Q: What’s your predicted outcome for the Supreme Court decision this fall? 

A: It is hard to say what the court will do. The Supreme Court has historically been hesitant to intervene in the Executive Branch’s power over immigration, especially when national security justifications are invoked. But reference to national security cannot exempt an executive policy from judicial review. 

The court asked for additional briefing on whether the case will be moot by the time it is argued in October, so the court may dismiss it as moot. If the court does reach the merits of the case, the most discussed legal argument against the executive order is that it violates the First Amendment’s prohibition on favoring one religion over another. A second argument is that parts of the order violate provisions of the Immigration and Nationality Act (INA), including the provision prohibiting discrimination in the issuance of an immigrant visa on the basis of a person’s race, sex, nationality, place of birth, or place of residence. There are numerous additional arguments, but I’ll just discuss those two.

The Establishment Clause of the First Amendment states that the government “shall make no law respecting an establishment of religion.” This clause prohibits the government both from establishing an official religion and from favoring one religion over another. The Establishment Clause claim is essentially a challenge based on the president’s intent when he enacted the executive order, and the court is very reluctant to strike down policies based on claims about the discriminatory intent of a policy’s enactor. Indeed, it is often hard to know the intent behind any policy outside of what is written in the policy itself. Some justices may evaluate the executive order based on the text of the revised order alone and, without an explicitly discriminatory classification in that text, argue to uphold it.

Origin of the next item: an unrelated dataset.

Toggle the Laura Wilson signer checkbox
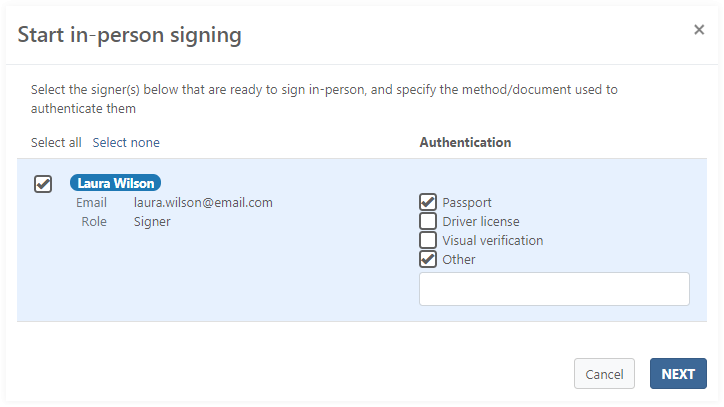The height and width of the screenshot is (407, 724). 43,184
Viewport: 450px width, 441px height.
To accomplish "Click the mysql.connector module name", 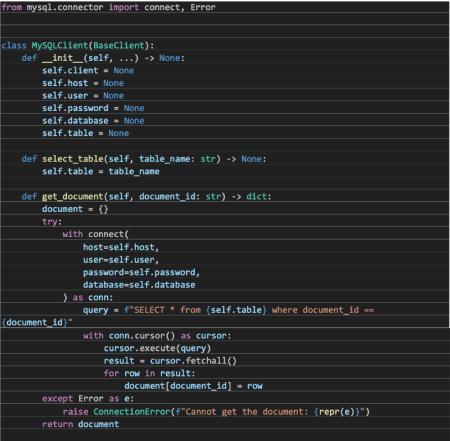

Unlike in many cases where discerning intent may be challenging, however, Donald Trump has argued explicitly for a ban on immigration on the basis of religion. For instance, as a candidate, he released a statement on his campaign website calling for “a total and complete shutdown of Muslims entering the United States.” And just before signing the first version of the executive order he said, “This is the ‘Protection of the Nation from Foreign Terrorist Entry into the United States.’ We all know what that means.” Further, the first executive order treated refugees differently on the basis of religion, by excluding from the ban refugees from religious minorities, which Trump explained in an interview to the Christian Broadcasting News would give preference to Christian refugees. Although the executive order does not prohibit all immigration by Muslim individuals to the United States, there is convincing evidence that it did not have a bona fide secular purpose of protecting national security and that its primary purpose instead was to enact a policy discriminating on the basis of religion, in violation of the First Amendment.

The INA prohibits discrimination on the basis of race, sex, nationality, place of birth, or place of residence in the issuance of an immigrant visa — such as legal permanent resident visas — but does not apply to non-immigrant visas — such as tourist visas — and its application to the actual entry of any visa holder into the United States is unclear. What is clear is that this provision was enacted as part of the Immigration and Nationality Act of 1965, influenced by the civil rights movement’s push to challenge the overt discrimination codified in the nation’s immigration system forty years prior. In 1924, Congress had enacted immigration quotas explicitly designed to return the United States to the racial and cultural composition it had in 1890, by excluding immigrants from Southern Europe, Eastern Europe, Asia, and the Middle East. The current administration’s policies have disturbing parallels to these historic white supremacist policies. Regardless of the Supreme Court’s ultimate conclusion about the legality of the current executive order, its mean-spiritedness, short-sightedness, and damage it has done, and will continue to do, are already evident.